Malaysia is seeking to rescue its ailing oil and gas ecosystem with an ambitious 10-year plan after fuel prices were battered last year by the Covid-19 pandemic.
The National Oil & Gas Services and Equipment (OGSE) Industry Blueprint 2021-2030 comes after nearly two-thirds of over 4,000 vendors fell off the radar, victims of a “double whammy”.
Demand for energy and transportation tanked during the pandemic and this came on top of the rout in oil markets between 2014 and 2016.
State oil giant Petronas was forced to slash a third of its initial RM50 billion (S$16.2 billion) capital expenditure budget for 2020, most of which was dedicated to the domestic market. Last year, crude oil prices averaged about US$40 per barrel, down from over US$60 the year before.
Local OGSE players’ reliance on Petronas – a key problem the blueprint will try to address – meant that over 700 companies went dormant last year, leaving just 1,563 players in the field.
Oil and gas have been a crucial plank of both the Malaysian economy and government revenue, making up to a fifth of the country’s pre-Covid-19 gross domestic product. The supporting OGSE sector, which accounted for nearly half of that contribution, has lagged in adopting new technologies and inefficient businesses suffered during last year’s crash.
“It is hoped that this blueprint will result in them scaling up the operations. We want them to go overseas as well. By merging with each other… they can do more research and development… You need to be on the ball in terms of the latest technology,” Economic Planning Minister Mustapa Mohamed told reporters after Tuesday’s (April 27) launch.
The blueprint outlines incentives for mergers, consortium-building and technology adoption, alongside an RM25 million OGSE Development Grant to help smaller firms commercialise innovative solutions.
Malaysia’s OGSE sector generates about US$16.4 billion (S$21.7 billion) in revenue annually, with less than a third coming from exports.
This compares unfavourably with Norway – which Malaysian Petroleum Resources Corporation (MPRC), the lead agency tasked with developing the OGSE landscape, calls the “gold standard” – as well as the United Kingdom.
Both countries in Europe reap over US$35 billion a year from a less fragmented industry of just 1,200 firms each. Norway’s OGSE sector also filed 960 patents in the last five years, and the UK had 381, compared with a paltry 36 for Malaysia.
Among the blueprint’s targets are to see the OGSE sector contribute up to RM50 billion to Malaysia’s GDP by the end of the decade, up from RM21 billion last year, and provide 60,000 highly-skilled jobs, 1,000 more than the existing largely semi-skilled workforce. In line with long-term plans for Petronas to increasingly expand its footprint internationally, OGSE players will also be expected to derive half of their revenue overseas, similar to their Norwegian counterparts currently.

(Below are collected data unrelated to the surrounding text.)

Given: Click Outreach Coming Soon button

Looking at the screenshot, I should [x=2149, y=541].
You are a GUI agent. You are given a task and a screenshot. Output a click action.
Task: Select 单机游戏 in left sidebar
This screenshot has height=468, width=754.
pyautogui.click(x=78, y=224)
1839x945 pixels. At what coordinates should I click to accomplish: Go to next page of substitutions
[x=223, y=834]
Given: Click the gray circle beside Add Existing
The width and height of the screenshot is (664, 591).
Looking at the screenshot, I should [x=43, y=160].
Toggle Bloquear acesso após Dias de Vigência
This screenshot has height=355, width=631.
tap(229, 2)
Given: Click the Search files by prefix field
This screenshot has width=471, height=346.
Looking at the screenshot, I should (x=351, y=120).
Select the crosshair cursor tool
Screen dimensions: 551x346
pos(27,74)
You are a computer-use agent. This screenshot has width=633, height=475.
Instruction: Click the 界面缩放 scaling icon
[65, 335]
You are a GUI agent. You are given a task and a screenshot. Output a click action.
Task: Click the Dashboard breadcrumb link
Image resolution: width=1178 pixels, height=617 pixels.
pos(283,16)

Another crucial push will be to diversify revenue streams, with a quarter of billings by 2030 to come from outside oil and gas. MPRC chief executive Yazid Ja’afar pointed to “adjacent” industries such as renewable energy, where public-listed Eversendai Corp has bagged several offshore wind deals.
Datuk Seri Mustapa said it was imperative that OGSE players create low-carbon solutions with the ongoing push to “decarbonise” receiving a boost from the Leaders Summit on Climate hosted by United States President Joe Biden last week.
“We are encouraging the industry to explore the ESG (environmental, social and governance) element,” Mr Yazid told a press conference. “Once you comply with the requirements, you will open up a whole world of US$59 trillion (of investment funds) by 2025.”